Below are some records. Print exactly the lines between the one holding "The width and height of the screenshot is (868, 428)." and the one holding "The height and width of the screenshot is (385, 980).", inclusive, and nothing else.

Content starts

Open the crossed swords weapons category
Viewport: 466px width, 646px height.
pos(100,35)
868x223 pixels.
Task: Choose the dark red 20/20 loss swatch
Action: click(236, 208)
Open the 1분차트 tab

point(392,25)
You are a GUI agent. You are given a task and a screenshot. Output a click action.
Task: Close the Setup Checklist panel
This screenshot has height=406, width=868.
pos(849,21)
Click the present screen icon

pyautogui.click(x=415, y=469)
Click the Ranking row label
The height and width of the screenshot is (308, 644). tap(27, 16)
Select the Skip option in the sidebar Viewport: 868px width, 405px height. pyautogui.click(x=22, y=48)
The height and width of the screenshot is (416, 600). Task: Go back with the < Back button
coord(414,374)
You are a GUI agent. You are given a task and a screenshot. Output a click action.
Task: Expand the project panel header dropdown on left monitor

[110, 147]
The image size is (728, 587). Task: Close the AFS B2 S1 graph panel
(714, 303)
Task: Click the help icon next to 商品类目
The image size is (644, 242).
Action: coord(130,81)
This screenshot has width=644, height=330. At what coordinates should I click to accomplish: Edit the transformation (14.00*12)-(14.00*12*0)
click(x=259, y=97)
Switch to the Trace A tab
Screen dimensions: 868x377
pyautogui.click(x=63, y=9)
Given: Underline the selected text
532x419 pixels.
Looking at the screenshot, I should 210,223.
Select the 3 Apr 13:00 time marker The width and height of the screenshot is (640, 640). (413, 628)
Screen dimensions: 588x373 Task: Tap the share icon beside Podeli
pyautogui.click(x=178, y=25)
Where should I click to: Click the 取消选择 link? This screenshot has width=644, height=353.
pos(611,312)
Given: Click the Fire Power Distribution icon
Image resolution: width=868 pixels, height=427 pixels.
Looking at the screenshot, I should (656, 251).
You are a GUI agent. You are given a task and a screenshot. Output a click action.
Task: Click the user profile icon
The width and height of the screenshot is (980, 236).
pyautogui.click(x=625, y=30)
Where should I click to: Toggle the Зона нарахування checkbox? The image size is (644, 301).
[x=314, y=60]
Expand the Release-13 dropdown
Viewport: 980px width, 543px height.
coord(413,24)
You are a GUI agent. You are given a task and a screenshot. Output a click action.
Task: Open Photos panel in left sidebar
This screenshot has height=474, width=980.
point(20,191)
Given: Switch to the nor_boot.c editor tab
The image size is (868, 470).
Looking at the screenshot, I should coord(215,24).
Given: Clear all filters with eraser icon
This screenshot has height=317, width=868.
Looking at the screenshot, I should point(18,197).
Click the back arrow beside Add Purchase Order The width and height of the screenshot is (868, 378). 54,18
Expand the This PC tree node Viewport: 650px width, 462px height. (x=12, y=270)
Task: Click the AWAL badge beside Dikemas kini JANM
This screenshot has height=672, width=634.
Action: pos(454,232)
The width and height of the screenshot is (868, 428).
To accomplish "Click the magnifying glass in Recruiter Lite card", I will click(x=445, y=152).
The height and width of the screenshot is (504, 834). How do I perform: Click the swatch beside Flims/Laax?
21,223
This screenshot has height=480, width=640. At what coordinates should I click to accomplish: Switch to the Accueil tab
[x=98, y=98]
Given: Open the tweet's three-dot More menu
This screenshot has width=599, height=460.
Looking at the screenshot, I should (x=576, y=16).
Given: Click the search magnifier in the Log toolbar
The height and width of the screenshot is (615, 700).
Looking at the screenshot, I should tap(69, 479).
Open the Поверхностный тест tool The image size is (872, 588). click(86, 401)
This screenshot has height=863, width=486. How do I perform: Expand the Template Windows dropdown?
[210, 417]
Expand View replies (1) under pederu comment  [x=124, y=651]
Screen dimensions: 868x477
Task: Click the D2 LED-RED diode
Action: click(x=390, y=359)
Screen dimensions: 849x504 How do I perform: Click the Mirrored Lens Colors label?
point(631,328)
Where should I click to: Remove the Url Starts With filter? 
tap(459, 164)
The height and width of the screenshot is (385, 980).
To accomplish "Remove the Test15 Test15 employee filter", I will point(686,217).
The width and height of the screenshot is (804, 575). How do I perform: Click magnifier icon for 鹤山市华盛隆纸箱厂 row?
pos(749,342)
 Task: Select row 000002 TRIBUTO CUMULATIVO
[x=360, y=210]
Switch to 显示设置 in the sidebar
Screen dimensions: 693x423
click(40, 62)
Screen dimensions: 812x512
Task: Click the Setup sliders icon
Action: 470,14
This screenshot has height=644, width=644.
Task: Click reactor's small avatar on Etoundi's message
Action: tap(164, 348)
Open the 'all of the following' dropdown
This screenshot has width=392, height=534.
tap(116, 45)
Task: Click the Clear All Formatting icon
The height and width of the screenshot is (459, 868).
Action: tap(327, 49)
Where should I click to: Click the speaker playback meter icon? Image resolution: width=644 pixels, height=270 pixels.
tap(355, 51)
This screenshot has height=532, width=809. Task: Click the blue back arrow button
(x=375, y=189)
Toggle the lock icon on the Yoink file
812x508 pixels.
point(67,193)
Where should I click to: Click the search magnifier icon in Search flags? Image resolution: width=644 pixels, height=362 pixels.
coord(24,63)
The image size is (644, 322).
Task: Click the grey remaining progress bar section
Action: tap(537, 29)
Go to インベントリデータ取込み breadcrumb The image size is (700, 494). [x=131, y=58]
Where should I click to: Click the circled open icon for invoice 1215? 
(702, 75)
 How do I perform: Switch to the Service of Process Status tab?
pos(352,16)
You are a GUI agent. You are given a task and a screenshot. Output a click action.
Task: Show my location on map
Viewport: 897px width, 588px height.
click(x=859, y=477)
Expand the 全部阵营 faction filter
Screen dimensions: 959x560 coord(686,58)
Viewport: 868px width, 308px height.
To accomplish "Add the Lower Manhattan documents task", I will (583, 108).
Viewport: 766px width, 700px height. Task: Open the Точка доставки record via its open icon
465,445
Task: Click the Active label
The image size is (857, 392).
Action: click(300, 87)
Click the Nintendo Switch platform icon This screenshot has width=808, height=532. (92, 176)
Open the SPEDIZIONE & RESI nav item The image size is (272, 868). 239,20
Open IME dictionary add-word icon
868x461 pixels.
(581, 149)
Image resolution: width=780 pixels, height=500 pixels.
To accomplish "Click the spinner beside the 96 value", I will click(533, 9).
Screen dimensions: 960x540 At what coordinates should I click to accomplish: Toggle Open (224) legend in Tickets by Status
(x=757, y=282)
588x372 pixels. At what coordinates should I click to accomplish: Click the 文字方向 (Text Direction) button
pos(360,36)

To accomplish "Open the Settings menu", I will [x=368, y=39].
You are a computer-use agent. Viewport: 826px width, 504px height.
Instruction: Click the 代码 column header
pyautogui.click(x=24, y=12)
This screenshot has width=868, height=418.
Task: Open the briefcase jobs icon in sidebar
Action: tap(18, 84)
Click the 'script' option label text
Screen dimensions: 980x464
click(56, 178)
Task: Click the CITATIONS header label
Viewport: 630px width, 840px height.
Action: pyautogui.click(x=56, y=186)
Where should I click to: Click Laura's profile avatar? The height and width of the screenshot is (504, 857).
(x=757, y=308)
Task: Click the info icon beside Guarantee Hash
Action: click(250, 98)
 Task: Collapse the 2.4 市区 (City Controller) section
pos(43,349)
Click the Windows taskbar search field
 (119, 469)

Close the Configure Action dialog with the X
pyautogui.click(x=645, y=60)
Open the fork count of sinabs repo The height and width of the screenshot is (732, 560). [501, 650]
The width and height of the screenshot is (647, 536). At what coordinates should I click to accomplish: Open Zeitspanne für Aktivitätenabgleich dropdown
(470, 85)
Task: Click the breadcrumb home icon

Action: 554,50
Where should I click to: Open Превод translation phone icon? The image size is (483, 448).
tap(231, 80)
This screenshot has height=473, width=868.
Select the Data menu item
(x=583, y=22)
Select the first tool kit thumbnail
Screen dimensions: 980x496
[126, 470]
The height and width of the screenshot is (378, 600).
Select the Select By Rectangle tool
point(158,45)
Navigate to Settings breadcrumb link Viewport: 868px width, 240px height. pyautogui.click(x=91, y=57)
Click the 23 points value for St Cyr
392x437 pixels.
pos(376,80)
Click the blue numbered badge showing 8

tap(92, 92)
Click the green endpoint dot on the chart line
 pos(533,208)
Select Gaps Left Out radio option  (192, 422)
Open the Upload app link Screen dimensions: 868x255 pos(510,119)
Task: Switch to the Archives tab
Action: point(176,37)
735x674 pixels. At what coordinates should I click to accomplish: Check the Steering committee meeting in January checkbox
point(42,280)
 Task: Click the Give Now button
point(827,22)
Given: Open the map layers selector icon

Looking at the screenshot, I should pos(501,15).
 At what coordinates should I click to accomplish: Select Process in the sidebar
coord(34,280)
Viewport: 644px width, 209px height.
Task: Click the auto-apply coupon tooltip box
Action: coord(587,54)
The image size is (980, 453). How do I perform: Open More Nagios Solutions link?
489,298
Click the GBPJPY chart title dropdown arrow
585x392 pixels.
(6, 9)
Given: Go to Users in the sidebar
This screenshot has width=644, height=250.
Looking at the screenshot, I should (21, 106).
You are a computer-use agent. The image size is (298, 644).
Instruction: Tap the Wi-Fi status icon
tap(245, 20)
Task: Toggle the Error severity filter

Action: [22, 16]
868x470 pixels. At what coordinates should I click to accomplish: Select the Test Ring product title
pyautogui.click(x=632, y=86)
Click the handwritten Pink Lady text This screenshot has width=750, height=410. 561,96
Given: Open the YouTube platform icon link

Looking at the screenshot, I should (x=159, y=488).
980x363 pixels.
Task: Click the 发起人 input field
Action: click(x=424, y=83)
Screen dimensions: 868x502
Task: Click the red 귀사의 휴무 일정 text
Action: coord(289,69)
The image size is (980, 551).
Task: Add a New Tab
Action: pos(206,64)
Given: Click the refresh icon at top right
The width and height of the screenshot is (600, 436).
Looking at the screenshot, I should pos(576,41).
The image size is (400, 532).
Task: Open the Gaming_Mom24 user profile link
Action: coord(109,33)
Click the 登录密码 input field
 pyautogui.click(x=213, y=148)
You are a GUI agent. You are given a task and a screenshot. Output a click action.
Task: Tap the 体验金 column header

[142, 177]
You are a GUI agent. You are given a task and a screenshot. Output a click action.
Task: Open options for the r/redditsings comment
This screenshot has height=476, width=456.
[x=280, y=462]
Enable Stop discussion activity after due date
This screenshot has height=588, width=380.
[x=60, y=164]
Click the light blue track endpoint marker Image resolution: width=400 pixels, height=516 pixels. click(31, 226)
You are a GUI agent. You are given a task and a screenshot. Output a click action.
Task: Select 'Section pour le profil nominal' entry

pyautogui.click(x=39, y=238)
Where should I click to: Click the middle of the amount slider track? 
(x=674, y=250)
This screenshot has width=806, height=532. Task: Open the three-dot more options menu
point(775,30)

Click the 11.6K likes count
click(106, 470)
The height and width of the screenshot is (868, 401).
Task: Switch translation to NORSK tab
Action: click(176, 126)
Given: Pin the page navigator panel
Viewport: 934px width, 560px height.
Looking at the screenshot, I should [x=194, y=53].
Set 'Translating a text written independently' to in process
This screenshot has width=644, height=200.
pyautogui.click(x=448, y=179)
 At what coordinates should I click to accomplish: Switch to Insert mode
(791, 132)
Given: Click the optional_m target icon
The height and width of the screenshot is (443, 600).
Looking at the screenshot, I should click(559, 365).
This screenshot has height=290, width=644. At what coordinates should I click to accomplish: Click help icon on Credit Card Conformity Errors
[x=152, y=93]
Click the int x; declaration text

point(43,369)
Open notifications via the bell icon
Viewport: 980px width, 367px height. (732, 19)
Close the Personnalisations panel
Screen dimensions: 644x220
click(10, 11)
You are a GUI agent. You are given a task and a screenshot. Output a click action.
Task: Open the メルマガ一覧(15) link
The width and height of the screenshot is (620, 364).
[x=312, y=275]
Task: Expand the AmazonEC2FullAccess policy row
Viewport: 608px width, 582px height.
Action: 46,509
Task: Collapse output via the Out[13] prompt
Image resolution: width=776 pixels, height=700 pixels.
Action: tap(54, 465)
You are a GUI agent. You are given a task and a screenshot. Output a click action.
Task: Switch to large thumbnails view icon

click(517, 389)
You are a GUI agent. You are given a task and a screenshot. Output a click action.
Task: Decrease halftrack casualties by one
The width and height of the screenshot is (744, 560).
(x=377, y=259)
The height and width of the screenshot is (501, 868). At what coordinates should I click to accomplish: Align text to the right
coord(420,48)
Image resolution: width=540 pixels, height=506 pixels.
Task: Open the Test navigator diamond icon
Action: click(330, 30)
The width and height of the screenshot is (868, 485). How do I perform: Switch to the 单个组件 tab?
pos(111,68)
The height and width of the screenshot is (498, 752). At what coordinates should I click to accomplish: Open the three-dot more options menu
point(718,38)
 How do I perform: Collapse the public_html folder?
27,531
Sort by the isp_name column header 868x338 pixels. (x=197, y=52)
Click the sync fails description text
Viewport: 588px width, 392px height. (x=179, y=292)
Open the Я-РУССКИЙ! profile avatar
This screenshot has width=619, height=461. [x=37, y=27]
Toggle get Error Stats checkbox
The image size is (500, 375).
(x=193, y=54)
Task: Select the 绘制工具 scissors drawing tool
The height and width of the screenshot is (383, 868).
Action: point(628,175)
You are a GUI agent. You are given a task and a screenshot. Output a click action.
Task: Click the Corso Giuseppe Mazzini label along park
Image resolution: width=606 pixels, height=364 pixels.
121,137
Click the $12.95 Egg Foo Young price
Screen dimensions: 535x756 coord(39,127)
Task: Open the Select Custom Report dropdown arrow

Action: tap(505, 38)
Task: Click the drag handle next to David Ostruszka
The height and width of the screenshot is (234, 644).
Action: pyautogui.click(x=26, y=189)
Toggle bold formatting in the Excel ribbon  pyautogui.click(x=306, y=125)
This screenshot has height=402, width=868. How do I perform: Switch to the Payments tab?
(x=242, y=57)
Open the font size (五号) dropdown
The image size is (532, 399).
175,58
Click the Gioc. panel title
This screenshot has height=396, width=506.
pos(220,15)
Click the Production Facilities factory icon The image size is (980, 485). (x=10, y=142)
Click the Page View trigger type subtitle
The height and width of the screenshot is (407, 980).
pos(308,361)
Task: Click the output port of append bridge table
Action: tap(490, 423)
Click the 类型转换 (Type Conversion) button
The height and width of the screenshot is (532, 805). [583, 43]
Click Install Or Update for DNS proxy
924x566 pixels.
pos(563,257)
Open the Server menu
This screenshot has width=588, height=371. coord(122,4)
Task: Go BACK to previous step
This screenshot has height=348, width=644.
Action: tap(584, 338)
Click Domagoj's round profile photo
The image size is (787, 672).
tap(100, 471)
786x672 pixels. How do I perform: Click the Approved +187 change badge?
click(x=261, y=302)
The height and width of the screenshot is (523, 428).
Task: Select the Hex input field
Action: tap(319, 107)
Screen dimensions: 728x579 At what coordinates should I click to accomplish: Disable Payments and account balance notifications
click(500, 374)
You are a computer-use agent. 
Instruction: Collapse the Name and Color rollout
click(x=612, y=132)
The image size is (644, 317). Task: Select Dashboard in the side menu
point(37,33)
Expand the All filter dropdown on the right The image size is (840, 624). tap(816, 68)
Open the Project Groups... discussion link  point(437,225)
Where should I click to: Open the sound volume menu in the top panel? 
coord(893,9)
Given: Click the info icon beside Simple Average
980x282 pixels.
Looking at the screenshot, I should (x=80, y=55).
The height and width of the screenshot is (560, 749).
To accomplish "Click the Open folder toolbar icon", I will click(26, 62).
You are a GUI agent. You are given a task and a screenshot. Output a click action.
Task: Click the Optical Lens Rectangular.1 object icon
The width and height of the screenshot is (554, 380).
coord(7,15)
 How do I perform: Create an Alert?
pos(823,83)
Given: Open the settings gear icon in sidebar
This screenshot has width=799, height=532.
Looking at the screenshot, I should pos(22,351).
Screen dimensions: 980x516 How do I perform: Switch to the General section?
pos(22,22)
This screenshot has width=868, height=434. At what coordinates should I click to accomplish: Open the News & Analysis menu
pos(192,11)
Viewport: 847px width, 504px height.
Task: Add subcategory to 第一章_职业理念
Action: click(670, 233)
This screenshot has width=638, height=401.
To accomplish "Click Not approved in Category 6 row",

Content ends

ANSWER AREA.
The width and height of the screenshot is (868, 428).
To accomplish "Click the magnifying glass in Recruiter Lite card", I will click(x=445, y=152).
The height and width of the screenshot is (504, 834). How do I perform: Click the swatch beside Flims/Laax?
21,223
This screenshot has height=480, width=640. At what coordinates should I click to accomplish: Switch to the Accueil tab
[x=98, y=98]
Given: Open the tweet's three-dot More menu
This screenshot has width=599, height=460.
Looking at the screenshot, I should (x=576, y=16).
Given: Click the search magnifier in the Log toolbar
The height and width of the screenshot is (615, 700).
Looking at the screenshot, I should tap(69, 479).
Open the Поверхностный тест tool The image size is (872, 588). click(86, 401)
This screenshot has height=863, width=486. How do I perform: Expand the Template Windows dropdown?
[210, 417]
Expand View replies (1) under pederu comment  [x=124, y=651]
Screen dimensions: 868x477
Task: Click the D2 LED-RED diode
Action: click(x=390, y=359)
Screen dimensions: 849x504 How do I perform: Click the Mirrored Lens Colors label?
point(631,328)
Where should I click to: Remove the Url Starts With filter? 
tap(459, 164)
The height and width of the screenshot is (385, 980).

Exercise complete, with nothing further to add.